Hi,
In loop vectorization, I found that vectorizer insists on loop peeling even our
target supports misaligned memory access. This results in much bigger code size
for a very simple loop. I defined TARGET_VECTORIZE_SUPPORT_VECTOR_MISALGINMENT
and also TARGET_VECTORIZE_BUILTIN_VECTORIZATION_COST to make misaligned
accesses almost as cheap as an aligned one. But the vectorizer still does
peeling anyway.
In vect_enhance_data_refs_alignment function, it seems that result of
vect_supportable_dr_alignment is not used in decision of whether to do peeling.
supportable_dr_alignment = vect_supportable_dr_alignment (dr, true);
do_peeling = vector_alignment_reachable_p (dr);
Later on, there is code to compare load/store costs. But it only decides
whether to do peeling for load or store, not whether to do peeling.

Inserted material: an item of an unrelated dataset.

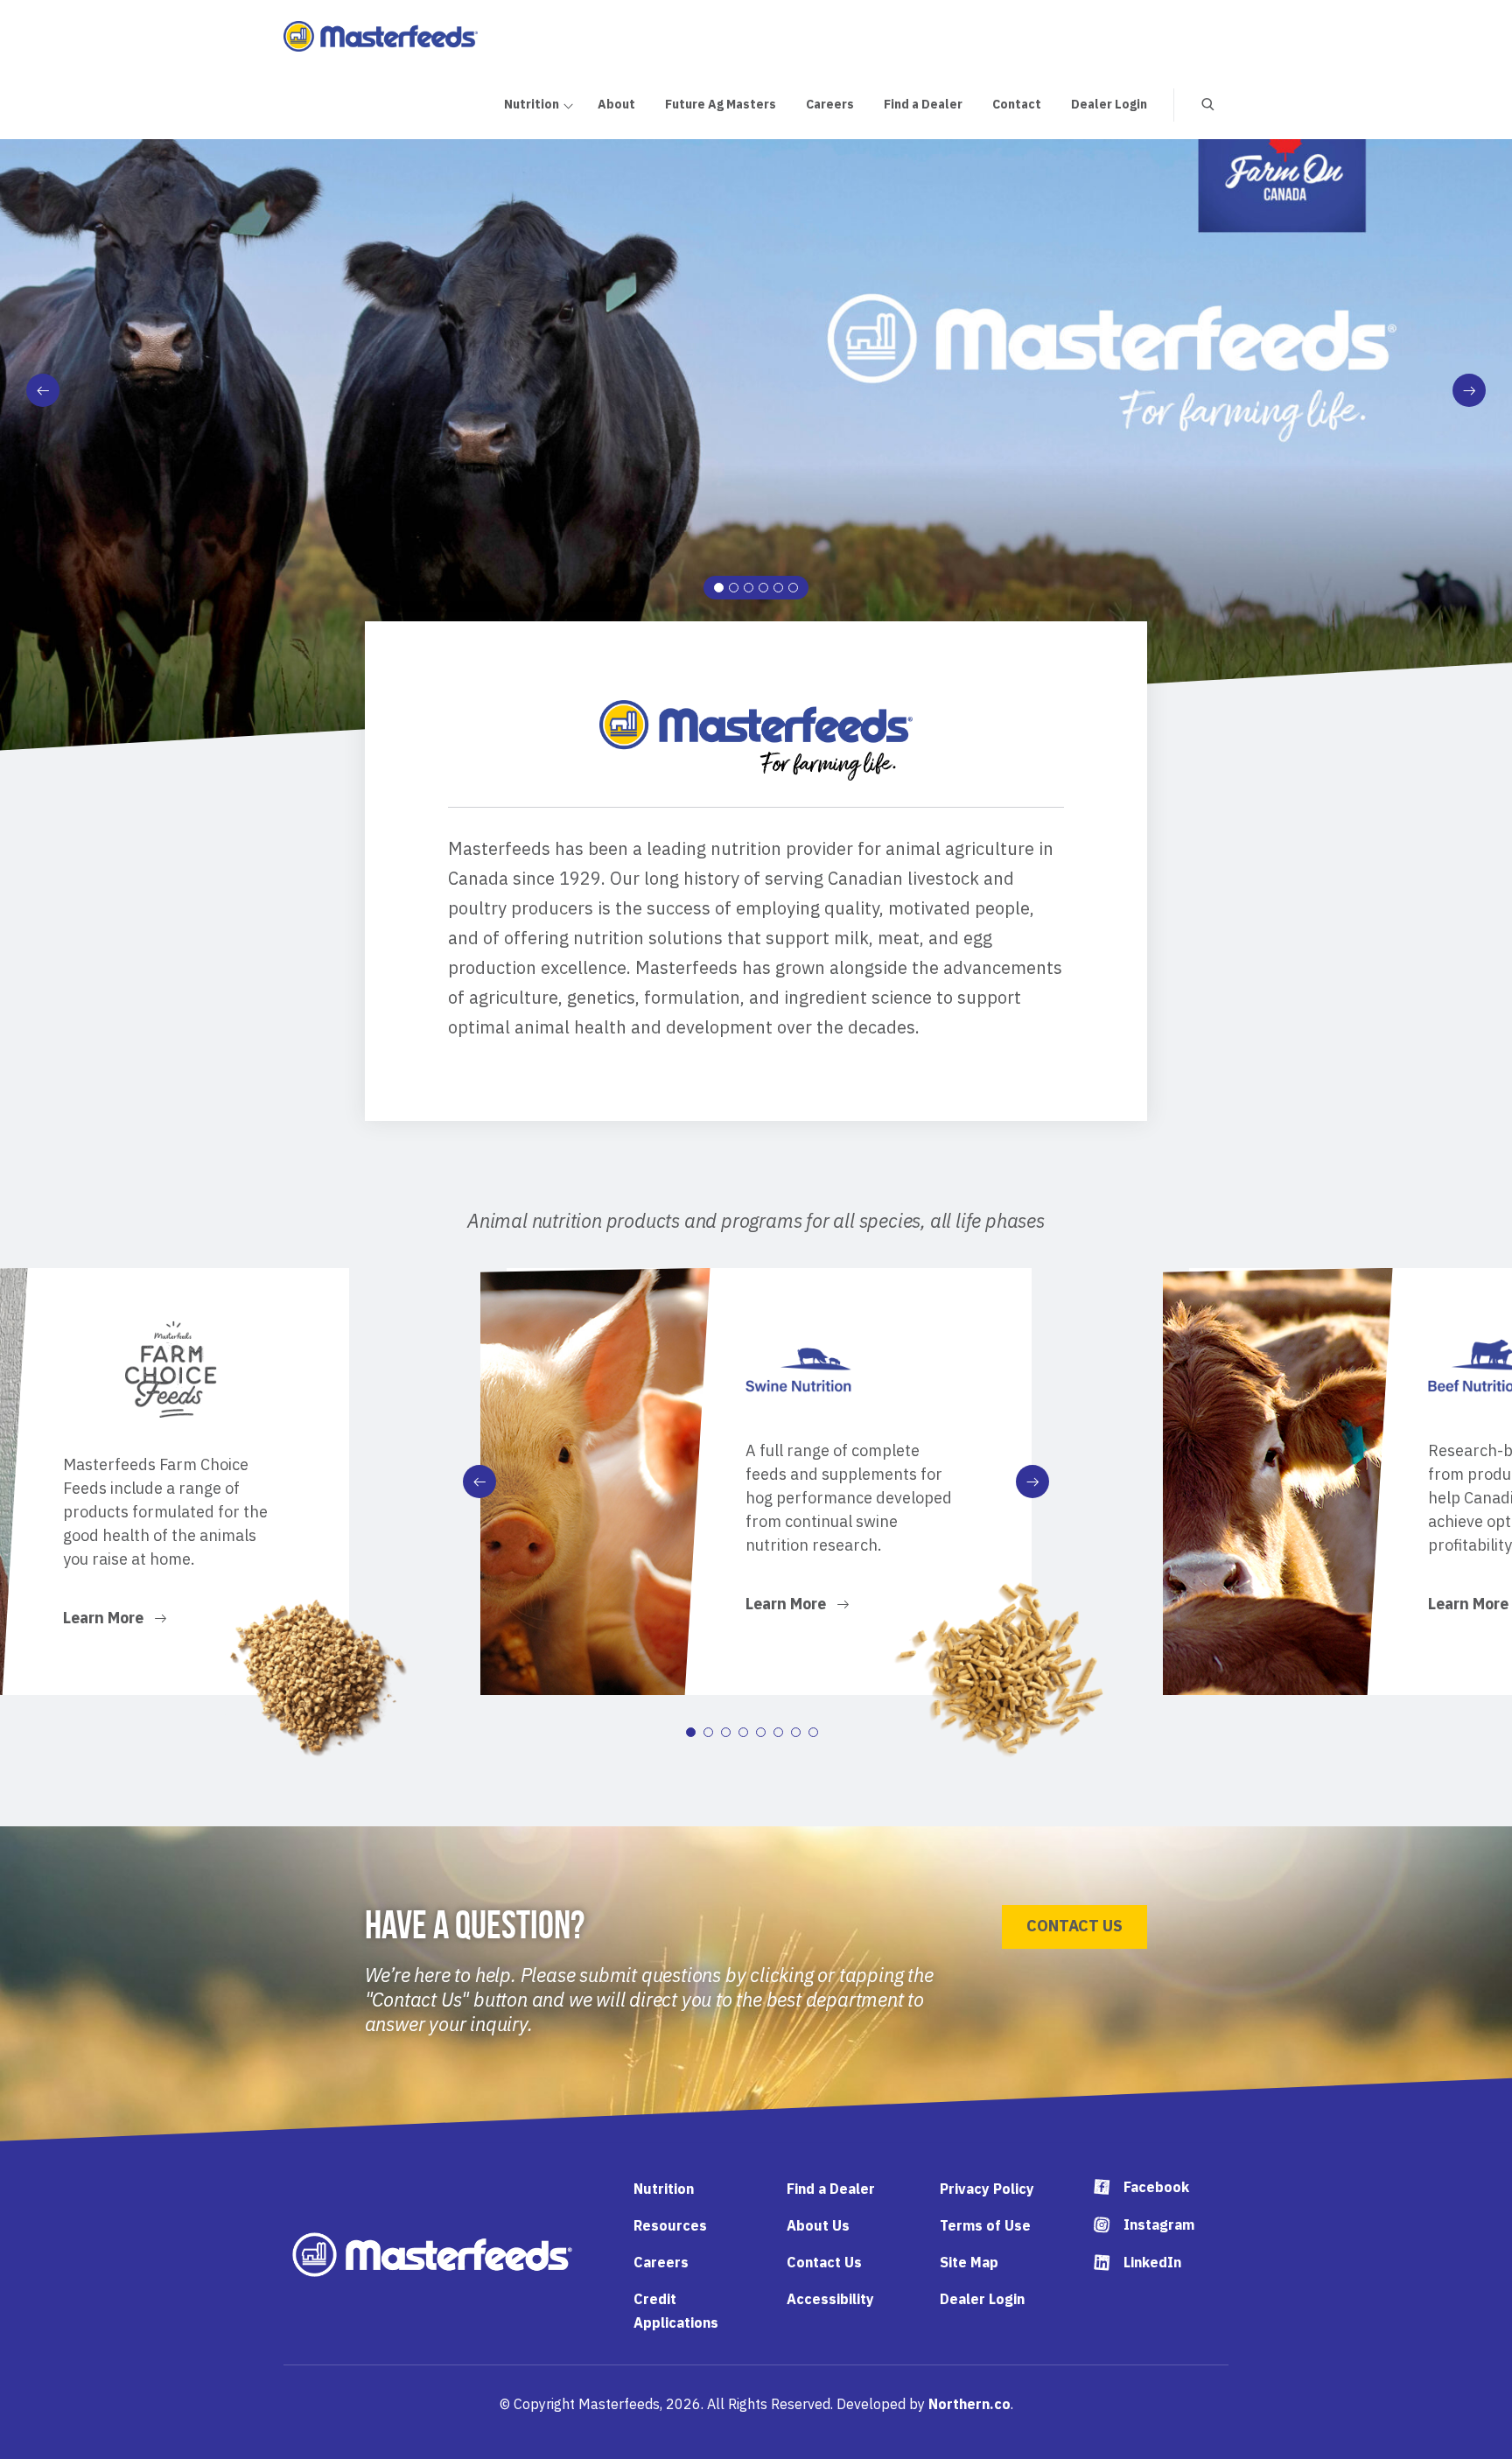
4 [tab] (763, 587)
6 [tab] (793, 587)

Currently I have a workaround. For the following simple loop, the size is
80bytes vs. 352 bytes without patch (-O2 -ftree-vectorize gcc 4.8.3 20131114)
int A[100];
int B[100];
void foo2() {
int i;
for (i = 0; i < 100; ++i)
A[i] = B[i] + 100;
}
What is the best way to tell vectorizer not to do peeling in such situation?
Thanks,
Bingfeng Mei
Broadcom UK